Erdogan, Putin Discuss Ways to Stabilize Syria’s Idlib
Turkish President Recep Tayyip Erdogan held talks in Moscow on Wednesday with Russian President Vladimir Putin on the situation in Syria’s Idlib province.
The Russian Foreign Ministry said earlier on Wednesday that the situation in the region, where Moscow and Ankara have tried to create a de-escalation zone, was rapidly deteriorating and that it was almost under the full control of Nusra militants.
“Unfortunately, there are many problems there and we see them,” said Putin, standing alongside Erdogan.
He said Turkey was doing a lot to try to remedy the situation, but that more action by both Ankara and Moscow was required to “liquidate the actions of terrorist groups.”
Putin said he had agreed to host a summit soon where Russia, Turkey and Iran would discuss the situation in Syria. He did not name a date for the summit, but said he and Erdogan had agreed on its provisional timing.

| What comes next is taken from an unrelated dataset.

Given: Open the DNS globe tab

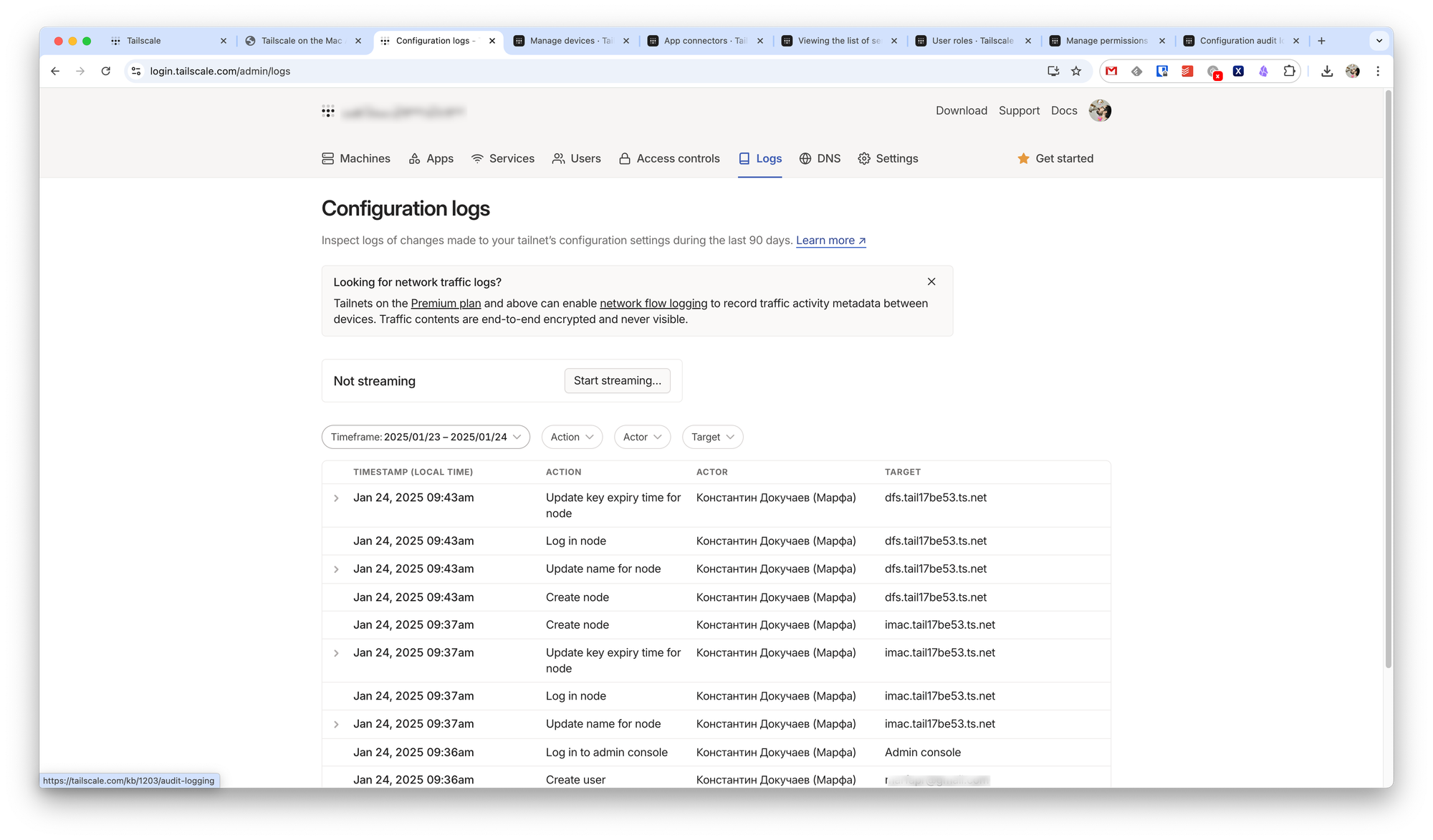Looking at the screenshot, I should (x=820, y=158).
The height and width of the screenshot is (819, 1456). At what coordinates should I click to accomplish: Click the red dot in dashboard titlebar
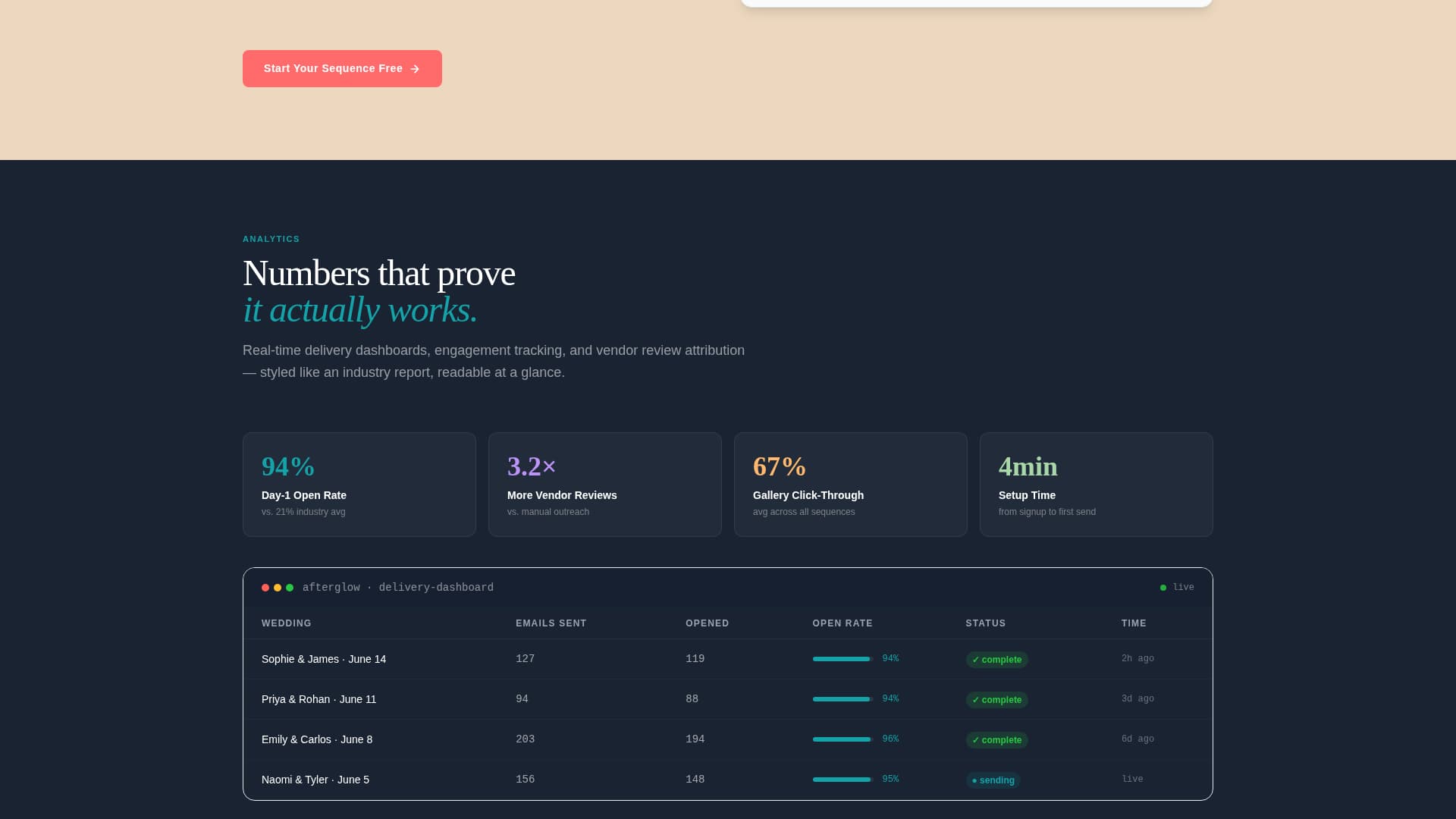click(265, 588)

The Russian leader also complained about the difficulty of forming a UN-sponsored constitutional committee for Syria, saying that France, Germany and Britain had blocked the proposed make-up of the committee in December, a move he said had come as a surprise for Moscow.

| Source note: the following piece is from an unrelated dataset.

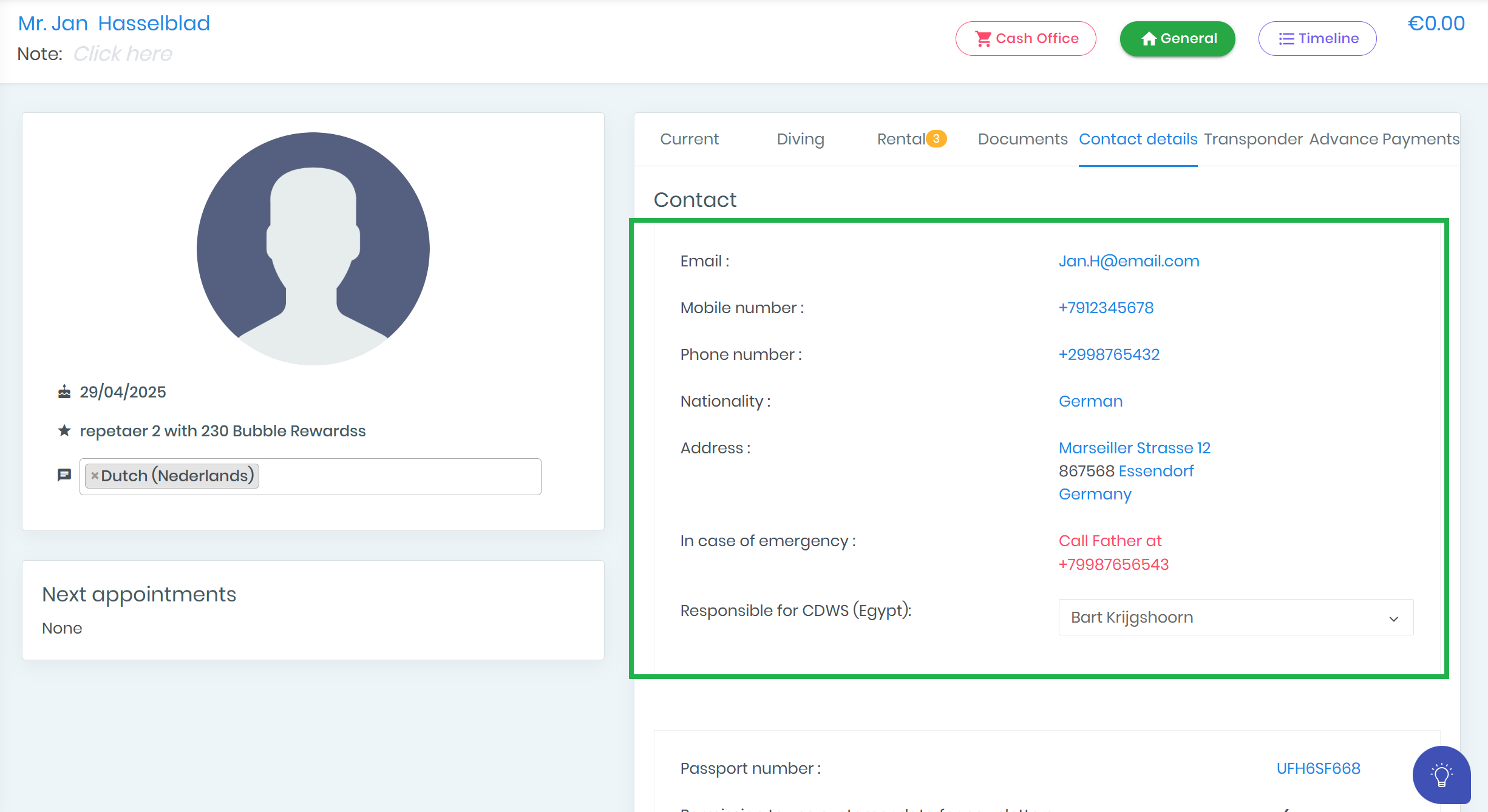Open the Advance Payments tab
The width and height of the screenshot is (1488, 812).
1384,139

At the start of their meeting in the Kremlin, Putin addressed Erdogan as "dear friend," saying that their countries "work on issues of regional security and actively cooperate on Syria."
Erdogan used the same term for Putin in translated comments and said "our solidarity makes a weighty contribution to the security of the region."
The warm rhetoric came despite the fact that the two leaders are on opposite sides of the Syria conflict: Russia provides critical support to the Syrian regime, while Turkey has backed opposition factions fighting Bashar Assad’s regime forces.
Despite this, they have worked closely to find a political solution to the seven-year conflict.
Turkey has welcomed Washington's planned withdrawal from Syria but the future of US-backed Kurdish People’s Protection Units (YPG), labelled terrorists by Ankara, has upset ties between the NATO allies.
Erdogan said Monday he would discuss with Putin the creation of a Turkish-controlled "security zone" in northern Syria, suggested by US President Donald Trump.
The US-allied Kurds, who control much of the north, have rejected the idea, fearing a Turkish offensive against territory under their control.
Moscow is likely to oppose the plan, with Russian Foreign Minister Sergei Lavrov last week saying Damascus must take control of the north.